Jadonk: re position count register size. When I first asked this above, I had looked at the TRM and concluded the position register was 32 bits. I still find that in the TRM you point to. Section 15.4.3 EQEP registers says offset 0x0 is QPOSCNT and its 32 bits. I dug back through an older version of a derivative of James' eqep access code from the days of Black and Robotics Cape. (What AM335X chip was that? Was its eQEP different?) He used direct memory access via mmap to get the position count as a long (which I had to check is 64 bits). He uses return (unsigned long)(pwm_map_base[ch-1] + EQEP_OFFSET +QPOSCNT); and all our derived engineering variables are type long int. (He does mix unsigned with signed but ...) That's how I came to think they were 64 bit values (back in the day). I can't rectify the different approaches, but maybe you can. It probably doesn't matter if today's chip is really just 32 bits.

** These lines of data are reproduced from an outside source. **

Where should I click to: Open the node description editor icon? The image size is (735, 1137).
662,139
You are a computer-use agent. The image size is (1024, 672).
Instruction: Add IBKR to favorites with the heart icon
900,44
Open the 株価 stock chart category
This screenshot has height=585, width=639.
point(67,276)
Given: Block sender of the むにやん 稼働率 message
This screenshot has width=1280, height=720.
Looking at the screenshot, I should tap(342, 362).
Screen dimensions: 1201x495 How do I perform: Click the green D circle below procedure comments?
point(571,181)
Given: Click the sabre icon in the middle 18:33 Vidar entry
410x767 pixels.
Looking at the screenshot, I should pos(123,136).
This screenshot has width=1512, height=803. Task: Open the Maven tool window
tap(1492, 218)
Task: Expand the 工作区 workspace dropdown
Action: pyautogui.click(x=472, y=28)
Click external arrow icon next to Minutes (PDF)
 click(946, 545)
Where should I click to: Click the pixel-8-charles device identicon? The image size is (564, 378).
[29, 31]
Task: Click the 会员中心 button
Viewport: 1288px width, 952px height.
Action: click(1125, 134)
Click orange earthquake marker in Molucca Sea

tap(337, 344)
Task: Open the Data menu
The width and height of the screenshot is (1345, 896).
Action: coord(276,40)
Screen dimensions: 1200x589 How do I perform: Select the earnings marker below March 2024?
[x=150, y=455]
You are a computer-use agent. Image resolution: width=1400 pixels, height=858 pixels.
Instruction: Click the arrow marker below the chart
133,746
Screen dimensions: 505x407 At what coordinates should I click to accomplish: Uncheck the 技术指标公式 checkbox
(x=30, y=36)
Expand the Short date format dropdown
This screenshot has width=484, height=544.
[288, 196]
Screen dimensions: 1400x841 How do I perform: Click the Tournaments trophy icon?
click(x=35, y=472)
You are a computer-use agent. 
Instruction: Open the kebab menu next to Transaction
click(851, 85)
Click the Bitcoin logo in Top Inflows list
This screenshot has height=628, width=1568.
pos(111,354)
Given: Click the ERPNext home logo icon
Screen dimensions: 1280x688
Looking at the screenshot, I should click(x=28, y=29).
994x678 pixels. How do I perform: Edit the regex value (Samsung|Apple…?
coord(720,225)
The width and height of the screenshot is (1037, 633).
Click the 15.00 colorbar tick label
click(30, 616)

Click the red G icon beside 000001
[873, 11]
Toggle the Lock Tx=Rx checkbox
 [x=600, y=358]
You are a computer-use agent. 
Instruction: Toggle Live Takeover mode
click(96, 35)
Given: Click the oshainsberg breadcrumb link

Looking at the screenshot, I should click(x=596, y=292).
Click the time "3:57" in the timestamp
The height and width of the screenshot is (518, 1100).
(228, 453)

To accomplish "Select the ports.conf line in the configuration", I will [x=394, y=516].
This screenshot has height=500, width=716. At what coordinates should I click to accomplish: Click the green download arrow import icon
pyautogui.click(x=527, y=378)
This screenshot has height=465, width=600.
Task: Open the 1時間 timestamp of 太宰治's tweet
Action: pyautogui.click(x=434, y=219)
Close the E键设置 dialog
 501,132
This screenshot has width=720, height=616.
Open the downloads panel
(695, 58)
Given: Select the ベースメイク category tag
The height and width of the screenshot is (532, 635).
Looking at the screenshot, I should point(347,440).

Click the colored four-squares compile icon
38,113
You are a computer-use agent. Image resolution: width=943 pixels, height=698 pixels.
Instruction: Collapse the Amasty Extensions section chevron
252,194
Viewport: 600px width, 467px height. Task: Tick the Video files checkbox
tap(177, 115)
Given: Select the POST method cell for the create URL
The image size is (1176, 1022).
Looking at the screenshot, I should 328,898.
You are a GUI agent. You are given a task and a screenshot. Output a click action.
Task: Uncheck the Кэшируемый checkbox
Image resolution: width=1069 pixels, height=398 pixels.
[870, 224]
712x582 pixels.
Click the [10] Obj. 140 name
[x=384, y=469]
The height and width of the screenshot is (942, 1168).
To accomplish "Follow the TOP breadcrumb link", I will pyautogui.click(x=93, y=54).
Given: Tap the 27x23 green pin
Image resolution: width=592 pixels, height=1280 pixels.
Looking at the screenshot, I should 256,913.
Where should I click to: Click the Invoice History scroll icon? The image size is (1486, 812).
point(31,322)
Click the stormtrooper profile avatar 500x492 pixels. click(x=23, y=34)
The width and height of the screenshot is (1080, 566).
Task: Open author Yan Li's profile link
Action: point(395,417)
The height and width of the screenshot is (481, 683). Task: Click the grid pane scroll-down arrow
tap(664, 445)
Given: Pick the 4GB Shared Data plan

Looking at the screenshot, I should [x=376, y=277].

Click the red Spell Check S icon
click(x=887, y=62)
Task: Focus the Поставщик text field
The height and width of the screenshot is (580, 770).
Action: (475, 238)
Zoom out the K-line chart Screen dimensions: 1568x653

Never mind what used to be.

[dlech]

long (which I had to check is 64 bits).

long on 32-bit Linux is 32-bits.

[clarkbriggs]

Well dlech, that would explain a lot. I have lost track of which system is 32 bit and which is 64 bit. I think all my desktop boxes are 64 bit, but I guess all these little machines (Blues and RPis) are still 32 bit. Trying to retroactively read minds, what was the author's intent when he coded "return (unsigned long)(pwm_map_base[ch-1] + EQEP_OFFSET +QPOSCNT);" back in the day?

[dlech]

Trying to retroactively read minds, what was the author's intent when he coded "return (unsigned long)(pwm_map_base[ch-1] + EQEP_OFFSET +QPOSCNT);" back in the day?

Reading the 32-bit QPOSCNT register (eQEP Position Counter Register) of the eQEP module (EQEP_OFFSET) in one of the 3 PWMSSs (pwm_map_base[]) on the AM3558 SoC.

[clarkbriggs]

Oops my bad. I meant why did the author force the cast to long if int was sufficient?